Wie sinnvoll ist Hedging zur Absicherung gegen Kursverluste?

Wie genau funktioniert Hedging? Welche Instrumente und Strategien kommen beim Hedging zum Einsatz? Wann ist ein simples Stop Loss besser geeignet?

Hedging dient zur Absicherung einer Position oder eines Portfolios gegen Kursverluste. Doch wie genau können Privatanleger „hedgen“? Welche Instrumente und Strategien kommen beim Hedging zum Einsatz? Und wann ist ein simples Stop Loss besser geeignet? Diese und weitere Fragen sollen hier beantwortet werden.

Hedging: Begriffsdefinition und Ziele

Hedging ist ein Oberbegriff für Finanzgeschäfte, mit denen Kursrisiken abgesichert werden. Die Absicherung kann sich auf die Änderung von Aktienkursen, Zinssätzen (Bondkursen), Wechselkursen und Rohstoffpreisen beziehen und wird sowohl von institutionellen als auch privaten Investoren angewandt.

Zur Realisierung von Hedging Strategien stehen unterschiedliche Instrumente zur Verfügung.

*Gespeicherte Daten*:
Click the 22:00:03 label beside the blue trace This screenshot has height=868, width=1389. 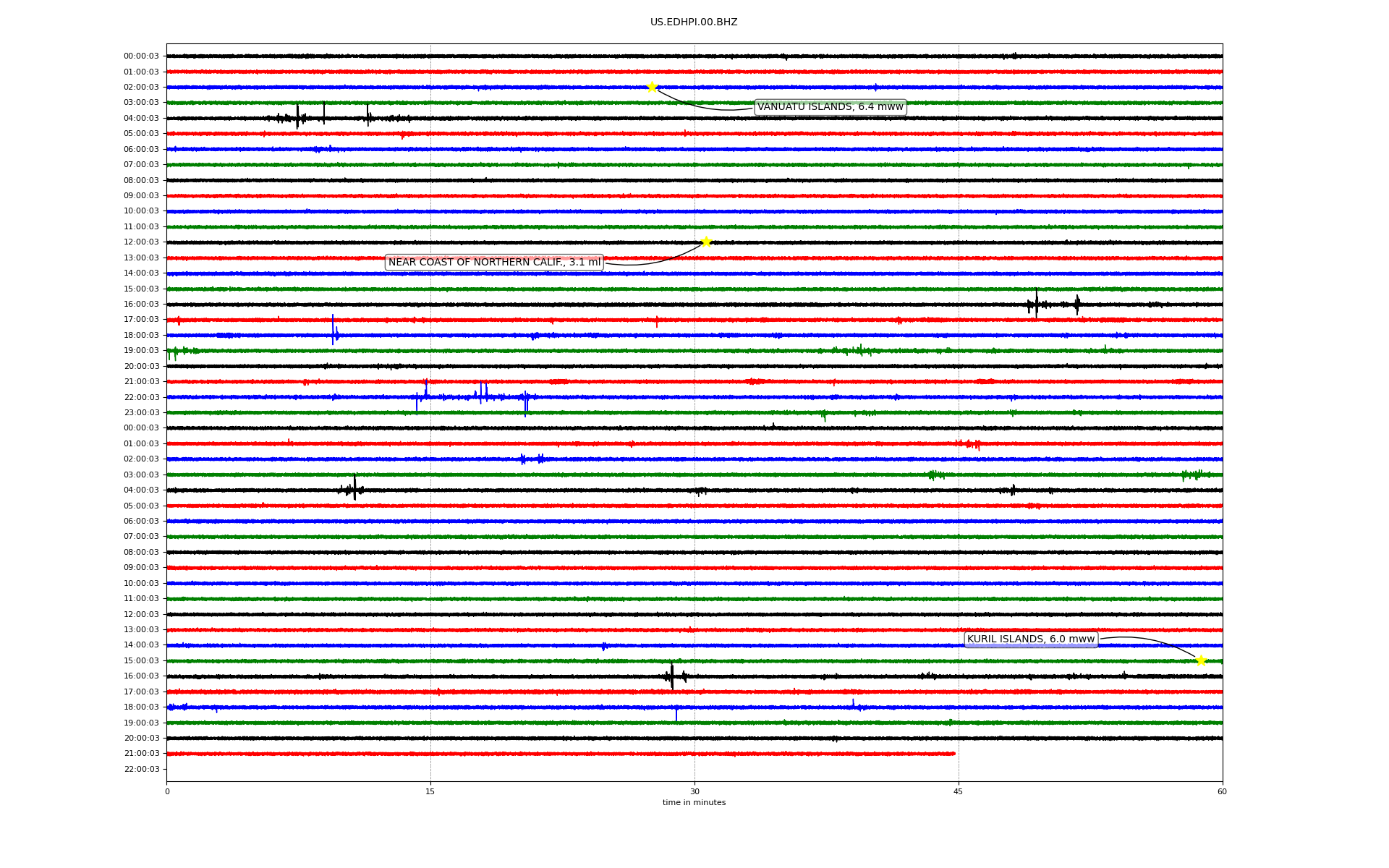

*Aufgaben bearbeiten*:
#1 Auf welche Änderungen kann sich die Absicherung laut dem Quellauszug zum Hedging beziehen?
#2 Gib den Abschnitt aus dem Quellauszug zum Hedging wörtlich wieder, beginnend mit „Wie genau funktioniert“ und weiter bis einschließlich „hier beantwortet werden.“.

*Erwartete Ausgaben*:
#1 Auf die Änderung von Aktienkursen, Zinssätzen (Bondkursen), Wechselkursen und Rohstoffpreisen.

#2
Wie genau funktioniert Hedging? Welche Instrumente und Strategien kommen beim Hedging zum Einsatz? Wann ist ein simples Stop Loss besser geeignet?

Hedging dient zur Absicherung einer Position oder eines Portfolios gegen Kursverluste. Doch wie genau können Privatanleger „hedgen“? Welche Instrumente und Strategien kommen beim Hedging zum Einsatz? Und wann ist ein simples Stop Loss besser geeignet? Diese und weitere Fragen sollen hier beantwortet werden.